Four links to things that might be of interest.
First, just to prove my life has more in it than philosophical musing on the nature of violence and periodic rages at the state of the world, a really good post about cats in art. I like cats. I like their inscrutability, their grace and their arrogance. Actually, this is returning to philosophical musing on the nature of violence. Bollocks.
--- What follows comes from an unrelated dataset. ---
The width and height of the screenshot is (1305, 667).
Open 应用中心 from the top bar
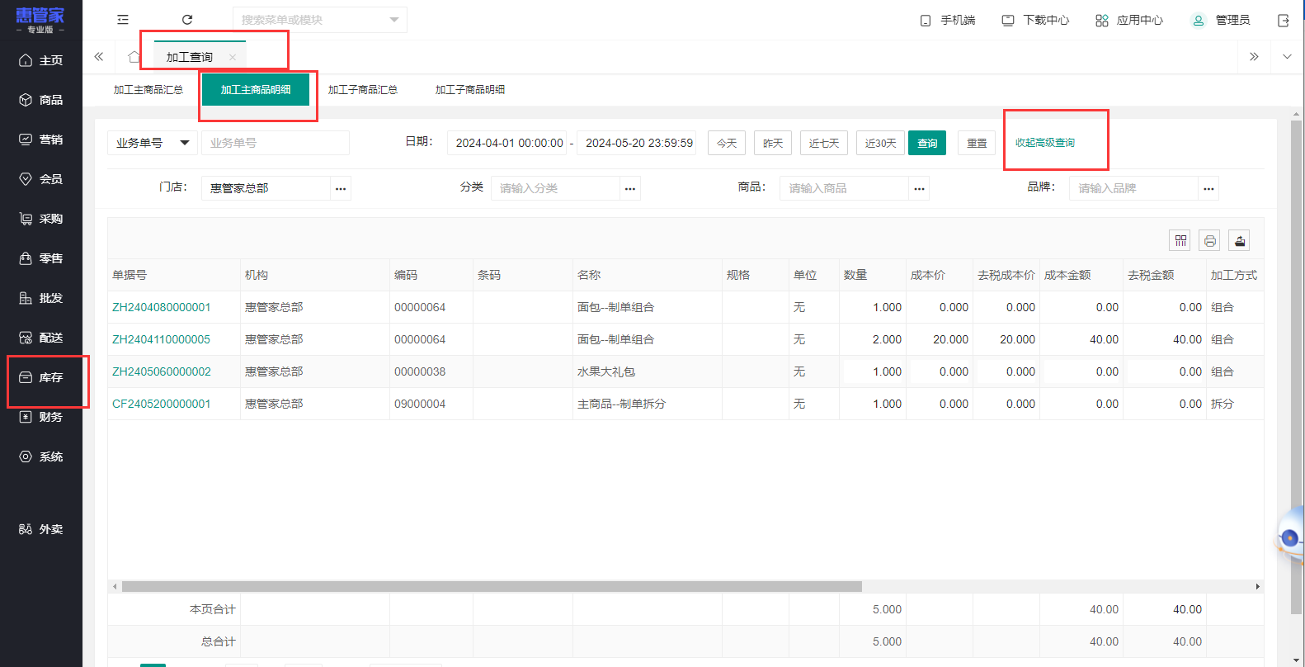(x=1129, y=20)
Second, Europhobia has up a pertinent quote from Locke's Second Treatise. I'm finding it increasingly depressing to comment directly on the series of events that prompted the use of the quote, so I'm going to restrict myself to comment on the quote itself. Quentin Skinner has had this project of attempting to revive parts of an English Republican tradition, and particularly its discourse of freedom, represented well by this article. Locke's claim that to be under arbitrary power is to fall into the state, slavery, which defines what it is to be unfree is taken from that tradition. I find myself increasingly in agreement with Skinner, despite some (practically irrelevant) differences about what it takes for unaccountable power to become a threat to freedom. The absence of oversight of the exercise of power is always a loss of freedom, because it is always the loss of the ability to control one's environment.
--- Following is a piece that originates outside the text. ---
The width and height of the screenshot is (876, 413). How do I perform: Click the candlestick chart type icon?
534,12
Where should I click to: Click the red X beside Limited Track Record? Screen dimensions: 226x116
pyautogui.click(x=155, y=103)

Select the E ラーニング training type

Third, the possibility of arbitrary power being checked. I know that writing to MPs about this kind of thing works, because when I was at school, one of my fellow students was going to be deported, quite obviously ridiculously given the murders of much of his family, back to Sierra Leone, still then rather a violent country, and a campaign of writing to local MPs got him the indefinite leave to remain. I think it was indefinite leave to remain: he got to stay.
Finally, waste electricity and thus engage in something of a vast cosmic joke by donating spare computational resources to investigate the extent of climate change over the past century or so here.